A major break through in understanding the effect of dioxin exposure was published in December 1995 by Dieter Flesch-Janys and others, “Exposure to Polychlorinated Dioxins and Furans (PCDD/F) and Mortality in a Cohort of Workers from Herbicide-producing Plant in Hamburg, Federal Republic of Germany,” 142 American Journal of Epidemiology 1165-1175 (December 1, 1995).
The work of Dr. Flesch-Janys is significant in finding a dose-relationship between dioxin and cancer and heart disease mortality for workers of a pesticide manufacturing plant located in Hamburg, Germany that had produced phenoxy herbicides including 2,4-D, chlorophenols, and other herbicides and insecticides known to be contaminated with dioxins and furans for a period of thirty-two years.

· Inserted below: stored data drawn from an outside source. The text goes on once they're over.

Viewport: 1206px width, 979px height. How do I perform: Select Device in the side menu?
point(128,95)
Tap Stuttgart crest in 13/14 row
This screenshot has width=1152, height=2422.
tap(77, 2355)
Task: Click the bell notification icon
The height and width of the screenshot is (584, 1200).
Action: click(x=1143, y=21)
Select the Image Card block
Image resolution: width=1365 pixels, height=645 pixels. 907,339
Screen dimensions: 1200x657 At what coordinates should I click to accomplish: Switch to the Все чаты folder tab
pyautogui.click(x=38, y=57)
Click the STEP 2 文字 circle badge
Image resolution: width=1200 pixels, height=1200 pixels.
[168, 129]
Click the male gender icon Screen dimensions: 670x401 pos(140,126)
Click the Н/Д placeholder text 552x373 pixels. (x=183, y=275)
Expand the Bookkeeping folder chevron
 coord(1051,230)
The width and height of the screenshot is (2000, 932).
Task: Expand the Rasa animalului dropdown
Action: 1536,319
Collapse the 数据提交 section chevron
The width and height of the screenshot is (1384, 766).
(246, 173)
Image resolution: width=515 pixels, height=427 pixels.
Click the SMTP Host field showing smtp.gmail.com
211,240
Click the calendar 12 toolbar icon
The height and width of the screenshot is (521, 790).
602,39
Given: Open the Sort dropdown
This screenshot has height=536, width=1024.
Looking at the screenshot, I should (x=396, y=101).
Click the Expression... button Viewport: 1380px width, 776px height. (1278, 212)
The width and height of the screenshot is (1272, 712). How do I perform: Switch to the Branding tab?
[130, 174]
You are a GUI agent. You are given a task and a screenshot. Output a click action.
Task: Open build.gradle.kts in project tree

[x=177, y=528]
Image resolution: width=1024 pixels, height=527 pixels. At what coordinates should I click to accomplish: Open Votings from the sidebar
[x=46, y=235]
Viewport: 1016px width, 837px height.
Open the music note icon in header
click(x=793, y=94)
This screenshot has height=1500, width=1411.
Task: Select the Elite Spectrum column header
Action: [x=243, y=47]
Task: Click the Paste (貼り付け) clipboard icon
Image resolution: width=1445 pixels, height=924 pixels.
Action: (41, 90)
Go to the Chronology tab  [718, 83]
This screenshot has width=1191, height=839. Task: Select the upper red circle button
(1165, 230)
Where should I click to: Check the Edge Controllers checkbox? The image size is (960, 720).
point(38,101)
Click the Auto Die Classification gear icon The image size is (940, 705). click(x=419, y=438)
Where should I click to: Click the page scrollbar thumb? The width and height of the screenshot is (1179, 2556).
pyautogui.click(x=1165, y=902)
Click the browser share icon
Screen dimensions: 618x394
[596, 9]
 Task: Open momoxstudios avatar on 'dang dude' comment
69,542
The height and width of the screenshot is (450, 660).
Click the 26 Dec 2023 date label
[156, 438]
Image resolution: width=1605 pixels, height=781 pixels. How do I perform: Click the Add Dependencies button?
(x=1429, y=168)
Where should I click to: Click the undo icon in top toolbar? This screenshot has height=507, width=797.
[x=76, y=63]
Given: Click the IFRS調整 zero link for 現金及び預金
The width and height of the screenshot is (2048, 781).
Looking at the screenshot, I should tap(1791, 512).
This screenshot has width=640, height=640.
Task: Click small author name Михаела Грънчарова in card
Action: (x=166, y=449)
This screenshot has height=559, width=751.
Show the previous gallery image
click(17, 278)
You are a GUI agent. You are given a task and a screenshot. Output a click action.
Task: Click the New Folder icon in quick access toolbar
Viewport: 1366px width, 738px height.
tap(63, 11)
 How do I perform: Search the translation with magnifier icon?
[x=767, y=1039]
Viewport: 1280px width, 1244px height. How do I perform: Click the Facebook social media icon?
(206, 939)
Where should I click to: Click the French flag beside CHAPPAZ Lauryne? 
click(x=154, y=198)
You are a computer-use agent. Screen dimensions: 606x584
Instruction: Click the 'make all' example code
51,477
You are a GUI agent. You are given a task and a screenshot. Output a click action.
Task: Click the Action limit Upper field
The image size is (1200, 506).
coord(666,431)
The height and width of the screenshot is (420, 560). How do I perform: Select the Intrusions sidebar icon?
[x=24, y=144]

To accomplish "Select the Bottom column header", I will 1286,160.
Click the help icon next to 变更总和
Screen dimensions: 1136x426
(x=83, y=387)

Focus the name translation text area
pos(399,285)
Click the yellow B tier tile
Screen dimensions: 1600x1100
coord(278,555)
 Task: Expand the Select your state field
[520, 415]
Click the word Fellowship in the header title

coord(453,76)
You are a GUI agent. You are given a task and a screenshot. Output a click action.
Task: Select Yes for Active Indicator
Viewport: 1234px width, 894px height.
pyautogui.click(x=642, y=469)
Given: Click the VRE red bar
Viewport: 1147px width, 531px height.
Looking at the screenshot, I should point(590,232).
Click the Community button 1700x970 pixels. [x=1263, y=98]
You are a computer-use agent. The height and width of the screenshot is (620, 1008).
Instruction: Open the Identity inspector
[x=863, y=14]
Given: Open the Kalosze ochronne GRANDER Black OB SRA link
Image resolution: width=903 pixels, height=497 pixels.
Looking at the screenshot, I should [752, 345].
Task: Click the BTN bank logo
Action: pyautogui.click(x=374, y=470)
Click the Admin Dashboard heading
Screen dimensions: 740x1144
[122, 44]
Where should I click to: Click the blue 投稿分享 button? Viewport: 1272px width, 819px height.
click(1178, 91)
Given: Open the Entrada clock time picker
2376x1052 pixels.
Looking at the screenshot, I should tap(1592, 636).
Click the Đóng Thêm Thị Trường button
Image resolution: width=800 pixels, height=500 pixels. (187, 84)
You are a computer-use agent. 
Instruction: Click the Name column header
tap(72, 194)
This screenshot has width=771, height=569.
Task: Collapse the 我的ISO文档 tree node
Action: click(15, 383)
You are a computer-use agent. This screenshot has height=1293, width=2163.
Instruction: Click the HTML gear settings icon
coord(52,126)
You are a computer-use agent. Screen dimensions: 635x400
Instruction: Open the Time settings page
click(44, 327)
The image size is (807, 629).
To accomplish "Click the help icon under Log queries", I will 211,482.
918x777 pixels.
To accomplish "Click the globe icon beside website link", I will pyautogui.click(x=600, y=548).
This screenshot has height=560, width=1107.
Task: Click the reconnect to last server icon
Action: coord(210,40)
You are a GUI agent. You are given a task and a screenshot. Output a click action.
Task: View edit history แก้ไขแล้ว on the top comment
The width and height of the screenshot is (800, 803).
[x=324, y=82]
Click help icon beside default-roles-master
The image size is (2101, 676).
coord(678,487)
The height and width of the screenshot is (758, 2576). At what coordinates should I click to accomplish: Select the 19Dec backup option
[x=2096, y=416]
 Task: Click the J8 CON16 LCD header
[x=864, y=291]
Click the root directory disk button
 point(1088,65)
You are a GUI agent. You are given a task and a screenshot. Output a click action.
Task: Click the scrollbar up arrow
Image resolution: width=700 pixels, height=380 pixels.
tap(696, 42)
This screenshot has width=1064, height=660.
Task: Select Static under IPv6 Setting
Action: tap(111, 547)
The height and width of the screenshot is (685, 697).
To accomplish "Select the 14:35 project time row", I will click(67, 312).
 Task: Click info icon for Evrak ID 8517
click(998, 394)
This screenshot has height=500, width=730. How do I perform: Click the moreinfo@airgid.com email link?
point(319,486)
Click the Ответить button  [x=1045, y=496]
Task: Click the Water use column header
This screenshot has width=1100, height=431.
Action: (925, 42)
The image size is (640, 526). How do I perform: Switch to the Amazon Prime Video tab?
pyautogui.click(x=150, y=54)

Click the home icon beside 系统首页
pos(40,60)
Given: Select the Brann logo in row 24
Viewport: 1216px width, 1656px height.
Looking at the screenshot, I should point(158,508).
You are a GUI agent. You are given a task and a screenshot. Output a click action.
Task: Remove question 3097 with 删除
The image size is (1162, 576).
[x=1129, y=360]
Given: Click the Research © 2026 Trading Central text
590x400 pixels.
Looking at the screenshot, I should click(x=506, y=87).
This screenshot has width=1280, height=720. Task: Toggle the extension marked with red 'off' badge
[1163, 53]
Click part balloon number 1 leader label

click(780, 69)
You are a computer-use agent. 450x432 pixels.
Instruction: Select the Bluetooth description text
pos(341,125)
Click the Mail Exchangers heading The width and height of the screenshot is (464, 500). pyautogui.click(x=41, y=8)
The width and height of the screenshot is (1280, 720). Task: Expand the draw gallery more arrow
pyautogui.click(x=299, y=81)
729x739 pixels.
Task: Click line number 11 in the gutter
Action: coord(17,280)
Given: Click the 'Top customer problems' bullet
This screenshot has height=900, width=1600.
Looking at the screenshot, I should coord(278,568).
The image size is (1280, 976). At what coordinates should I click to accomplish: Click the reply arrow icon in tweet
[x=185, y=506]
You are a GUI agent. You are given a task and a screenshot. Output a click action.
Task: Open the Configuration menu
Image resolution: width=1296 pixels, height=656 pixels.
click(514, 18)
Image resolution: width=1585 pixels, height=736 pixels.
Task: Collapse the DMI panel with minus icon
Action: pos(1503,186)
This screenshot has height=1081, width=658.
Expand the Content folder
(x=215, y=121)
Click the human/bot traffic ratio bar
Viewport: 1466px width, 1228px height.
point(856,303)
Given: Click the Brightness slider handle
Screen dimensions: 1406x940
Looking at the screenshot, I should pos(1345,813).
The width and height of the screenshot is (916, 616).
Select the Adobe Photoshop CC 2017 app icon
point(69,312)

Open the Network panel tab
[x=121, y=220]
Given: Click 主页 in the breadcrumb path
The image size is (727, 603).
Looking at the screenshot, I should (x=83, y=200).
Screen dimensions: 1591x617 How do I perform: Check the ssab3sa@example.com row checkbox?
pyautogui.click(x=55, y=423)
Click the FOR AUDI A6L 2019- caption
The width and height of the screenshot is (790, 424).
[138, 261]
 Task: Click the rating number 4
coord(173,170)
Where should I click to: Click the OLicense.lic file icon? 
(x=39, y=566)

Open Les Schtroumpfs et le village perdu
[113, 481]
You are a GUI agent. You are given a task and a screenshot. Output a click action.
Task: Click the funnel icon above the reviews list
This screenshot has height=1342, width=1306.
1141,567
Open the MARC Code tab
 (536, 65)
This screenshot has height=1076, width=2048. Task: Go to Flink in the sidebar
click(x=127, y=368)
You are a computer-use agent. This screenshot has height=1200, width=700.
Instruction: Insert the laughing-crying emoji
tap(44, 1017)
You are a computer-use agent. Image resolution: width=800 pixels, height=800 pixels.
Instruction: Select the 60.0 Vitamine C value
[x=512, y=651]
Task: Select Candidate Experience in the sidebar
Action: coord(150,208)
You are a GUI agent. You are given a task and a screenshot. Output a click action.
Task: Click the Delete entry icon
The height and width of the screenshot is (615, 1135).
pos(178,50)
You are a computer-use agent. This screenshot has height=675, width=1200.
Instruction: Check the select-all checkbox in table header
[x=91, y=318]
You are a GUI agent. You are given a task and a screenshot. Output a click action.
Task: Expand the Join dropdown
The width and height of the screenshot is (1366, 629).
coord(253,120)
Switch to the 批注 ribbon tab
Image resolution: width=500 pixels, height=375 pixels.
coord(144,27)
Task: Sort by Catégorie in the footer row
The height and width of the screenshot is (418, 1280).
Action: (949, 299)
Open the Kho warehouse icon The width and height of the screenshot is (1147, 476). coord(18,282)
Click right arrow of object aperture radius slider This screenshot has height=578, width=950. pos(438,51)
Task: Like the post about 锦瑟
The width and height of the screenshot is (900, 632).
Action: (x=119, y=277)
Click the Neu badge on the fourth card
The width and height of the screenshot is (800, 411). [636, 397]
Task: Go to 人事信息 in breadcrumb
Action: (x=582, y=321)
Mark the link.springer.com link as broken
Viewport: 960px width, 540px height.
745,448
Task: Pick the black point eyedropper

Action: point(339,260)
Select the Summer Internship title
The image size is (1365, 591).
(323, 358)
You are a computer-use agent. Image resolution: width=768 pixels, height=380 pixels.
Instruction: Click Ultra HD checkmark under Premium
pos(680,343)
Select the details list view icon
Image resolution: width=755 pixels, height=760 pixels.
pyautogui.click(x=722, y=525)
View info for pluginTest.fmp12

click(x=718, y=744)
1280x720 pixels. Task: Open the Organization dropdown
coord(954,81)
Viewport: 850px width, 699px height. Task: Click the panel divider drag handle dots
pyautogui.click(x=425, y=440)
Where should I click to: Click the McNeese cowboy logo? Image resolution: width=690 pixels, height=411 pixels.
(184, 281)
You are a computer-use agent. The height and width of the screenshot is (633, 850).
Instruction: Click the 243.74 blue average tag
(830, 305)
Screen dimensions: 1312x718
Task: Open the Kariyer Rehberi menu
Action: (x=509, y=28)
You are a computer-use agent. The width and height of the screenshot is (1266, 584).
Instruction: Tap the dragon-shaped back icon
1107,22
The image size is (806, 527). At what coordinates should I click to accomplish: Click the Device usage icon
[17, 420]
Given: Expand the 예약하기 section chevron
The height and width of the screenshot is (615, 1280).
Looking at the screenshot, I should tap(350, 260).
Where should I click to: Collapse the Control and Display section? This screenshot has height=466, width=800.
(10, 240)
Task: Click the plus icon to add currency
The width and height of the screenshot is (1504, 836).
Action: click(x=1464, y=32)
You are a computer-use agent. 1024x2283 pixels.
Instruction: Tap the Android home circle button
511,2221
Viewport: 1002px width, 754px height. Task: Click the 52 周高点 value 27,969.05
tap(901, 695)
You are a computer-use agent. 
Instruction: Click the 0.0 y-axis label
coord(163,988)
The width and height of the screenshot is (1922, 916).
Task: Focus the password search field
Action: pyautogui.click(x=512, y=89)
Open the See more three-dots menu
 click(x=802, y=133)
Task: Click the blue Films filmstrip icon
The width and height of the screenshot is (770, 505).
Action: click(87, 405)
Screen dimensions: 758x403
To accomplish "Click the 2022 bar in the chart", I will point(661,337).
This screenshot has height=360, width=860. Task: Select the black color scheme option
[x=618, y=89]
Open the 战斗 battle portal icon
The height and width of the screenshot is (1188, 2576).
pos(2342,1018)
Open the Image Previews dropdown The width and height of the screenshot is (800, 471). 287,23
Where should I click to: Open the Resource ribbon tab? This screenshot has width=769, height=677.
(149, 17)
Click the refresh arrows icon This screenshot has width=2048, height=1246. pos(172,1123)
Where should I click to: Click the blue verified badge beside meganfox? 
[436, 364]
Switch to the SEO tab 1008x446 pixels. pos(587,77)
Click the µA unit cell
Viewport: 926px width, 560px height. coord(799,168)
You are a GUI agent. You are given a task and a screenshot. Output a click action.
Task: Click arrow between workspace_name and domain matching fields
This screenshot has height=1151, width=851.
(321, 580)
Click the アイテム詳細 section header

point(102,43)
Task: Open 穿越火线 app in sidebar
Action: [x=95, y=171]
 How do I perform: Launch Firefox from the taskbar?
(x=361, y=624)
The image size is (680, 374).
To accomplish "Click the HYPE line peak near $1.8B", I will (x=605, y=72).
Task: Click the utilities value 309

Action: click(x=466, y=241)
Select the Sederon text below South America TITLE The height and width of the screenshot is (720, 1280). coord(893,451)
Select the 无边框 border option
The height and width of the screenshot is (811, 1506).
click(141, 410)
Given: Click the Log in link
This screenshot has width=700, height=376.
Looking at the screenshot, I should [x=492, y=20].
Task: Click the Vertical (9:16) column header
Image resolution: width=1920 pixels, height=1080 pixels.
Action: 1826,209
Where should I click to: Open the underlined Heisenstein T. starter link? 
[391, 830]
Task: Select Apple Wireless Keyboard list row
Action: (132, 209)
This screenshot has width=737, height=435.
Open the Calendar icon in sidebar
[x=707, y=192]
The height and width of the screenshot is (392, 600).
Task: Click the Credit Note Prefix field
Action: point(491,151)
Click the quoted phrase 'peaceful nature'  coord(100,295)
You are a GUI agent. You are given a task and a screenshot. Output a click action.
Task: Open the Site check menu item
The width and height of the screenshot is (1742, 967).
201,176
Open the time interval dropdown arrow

The major strength of this study is the availability of a quantitative exposure measurement, which allowed a direct estimate of dose-response relations for the 1189 studied workers. Actual dioxin exposure was based on measurements of blood dioxin levels in 190 workers.
The study is comprehensive and includes all plant workers who were employed for longer than three months from 1952 until the plant was shut down in 1984. The workers then were followed medically through the end of 1992.
A control group was utilized which consisted of 2528 workers at a gas supply company located nearby who were not exposed to dioxins in their employment. This control group and the availability of actual blood dioxin levels results in this study being the most conclusive and reliable of any recent research on dioxin.
The study found an increase in all deaths, cancer deaths, and deaths due to heart disease, when compared to the control group. The increased deaths due to heart disease is new information.
Following the explosion of a pentachlorophenol-pesticide plant operated by Hoffman-LaRoche in Seveso, Italy in 1976, increased deaths due to heart attacks were acknowledged,but speculatively attributed to post-explosion stress. This study supports the conclusion that those deaths were most probably due to dioxin exposure.
More significant is the finding that disease-related deaths increased with increased dioxin exposure.
Employees with the highest dioxin exposures were three times more likely to die from cancer, and nearly three times as likely to die from ischemic heart disease [narrowing of arteries leading to heart attack], compared to the control group, thereby confirming a dose-response relationship.
Smoking was ruled out as a confounding factor in this study because both the studied workers and the control group had the same proportion of smokers. But exposure of the plant workers to other cancer-causing chemicals could not be ruled out.
The finding of cancer deaths in dioxin-exposed workers is not a new finding.
Three previous studies have reported that cancer increases death among dioxin-exposed workers. A. Zober, et al, “Thirty-Four Year Mortality Follow-up of BASF Employees Exposed to 2,3,7,8-tetrachlorodibenzo-p-dioxin After the 1953 Accident,” 62 International Archives of Occupational and Environmental Health 139-157 (1990); Marilyn Fingerhut, W.E. Halperin, et al, “Cancer Mortality in Workers Exposed to 2,3,7,8-tetrachlorodibenzo-p-dioxin,” 199 New England Journal of Medicine 212-218 (1991); A. Manz, J. Berger, et al, “Cancer Mortality Among Workers in a Chemical Plant Contaminated with Dioxin,” 338 The Lancet 959-964 (1991).
This new study is unique because it is based on actual blood dioxin levels, as opposed to previous studies which estimated dioxin exposures. With hard blood dioxin data available for this cohort, a dose-response relationship could be investigated and was clearly demonstrated. For this reason this study will be given much greater weight than previous research.